Ella tomó su mano. Él se quedó quieto, mirando a la cúspide de la cúpula. Podía distinguir la nave a través de ella, como si hubiera un agujero pintado en la bóveda.

Ravena tiró de su brazo y lo obligó a seguirla. ¿Sabrían los demás lo que estaba pasando?, ¿habrían visto también las naves? En el camino se cruzaron con muchas personas que conocían, que entraban al auditorio. Seguramente también buscando a alguien. Quiso preguntarles, pero Ravena le pidió que se apresurara y se fue corriendo con ella.
2
Mucha gente asumió inicialmente que estaba ocurriendo una invasión extraterrestre. Pero las cosas que ocurrían eran completamente desconcertantes.

Una especie de cinta anaranjada, de un ancho un poco menor a un metro, empezó a ser tendida en el paisaje.

Cruzaba por en medio del pueblo. Se adentraba en bosque. Pasaba sobre las montañas. Cruzaba desiertos y pasaba sobre el océano. Bordes rectos, flotando como a un metro del suelo, sin que nada pareciera afectarles.

Pronto aprendieron que no podían tocarlos ni cruzar sobre ellos. Mucha gente murió intentándolo.

No hubo explicaciones. Simplemente estaban allí. Y la gente fue aprendiendo dolorosamente las reglas que tenían que seguir para convivir con esos límites trazados sobre el mundo.
3
Jim sobrevivió y también Ravena.

Con el tiempo la gente se fue adaptando a esta forma de vida. En las escuelas los niños aprendían las reglas de las cintas anaranjadas. Sobre el mapamundi, se habían cartografiado las nuevas fronteras. Estaban trazadas en un orden que nadie conseguía descifrar.

Un día la gente empezó a encontrar favorable este nuevo orden social. El comercio y la vida de la gente se debía limitar a la región donde habían quedado encerrados. No habían ya viajes largos entre continentes. Ciertamente las guerras ya no tenían mucho sentido.


Pero había quienes decían que no deberíamos olvidar que no eramos libres. Que deberíamos luchar contra el malvado invasor.

Jim no estaba seguro de que se tratara de una invasión. Le parecía más bien como cuando la gente llega a un prado y tiende sus cercas. Ellos eran como los conejos que habían quedado atrapados.
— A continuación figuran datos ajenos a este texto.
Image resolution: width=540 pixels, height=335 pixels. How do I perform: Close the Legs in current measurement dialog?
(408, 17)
De cuando en cuando había gente que desaparecía. Podía ocurrir en cualquier momento, en cualquier lugar. Cuando ocurría en público, la persona que era tomada solía levantar la vista la cielo y decir que podía ver las naves de los invasores, un instante antes de que pareciera ser tragada por el techo o lo que sea que hubiera arriba.
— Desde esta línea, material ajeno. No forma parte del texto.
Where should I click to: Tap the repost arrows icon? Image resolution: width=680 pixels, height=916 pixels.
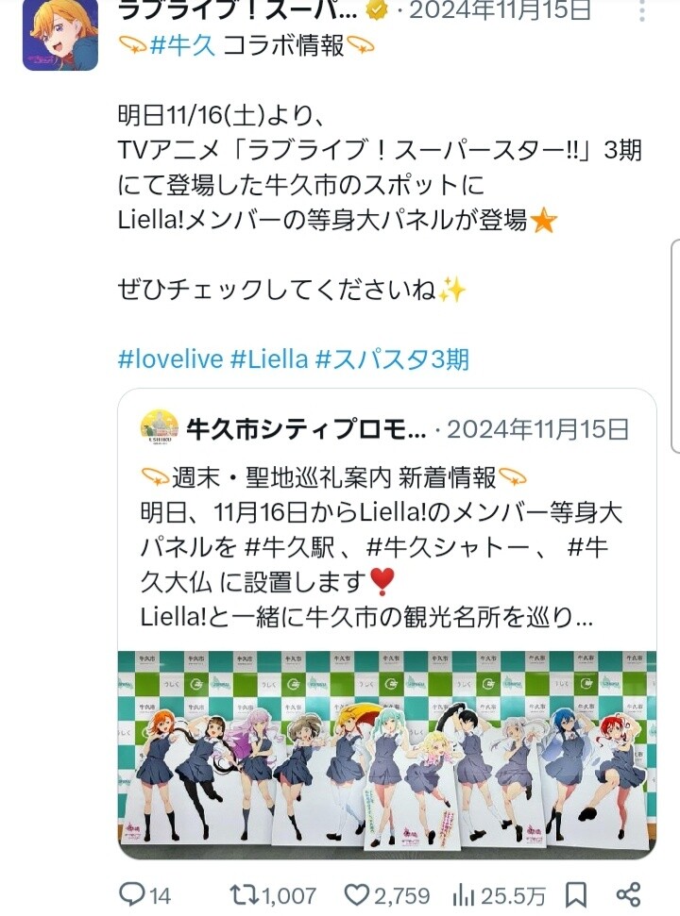[x=243, y=894]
Jim no había vuelto a verlas desde aquel día. Se había preguntado muchas veces por qué tuvo entonces las mismas visiones que la gente que iba siendo abducida. Quizás estaban probando el mecanismo y él fue un sujeto de prueba ocasional. No sabía si podía sentirse especial por eso. Sin embargo, mientras toda la gente vivía con el temor constante de ser arrebatado, él no podía evitar sentirse invulnerable. Como si tuviera la certeza no escrita de que ese terrible rayo no iba ser apuntado dos veces al mismo sujeto.

La gente iba creciendo con los traumas asociados a una supervivencia incierta. Muchos se preguntaban por qué los invasores los odiarían tanto. A Jim no le parecía que fuera odio. Le parecía que se trataba de una cuestión económica. Alguien había puesto su granja y a veces cosechaba. O tomaba un conejo.

Tal vez, secretamente, quería ser el próximo. Tal vez, quería volver a tener esa increíble visión. Que el cielo volviera a abrirse ante él.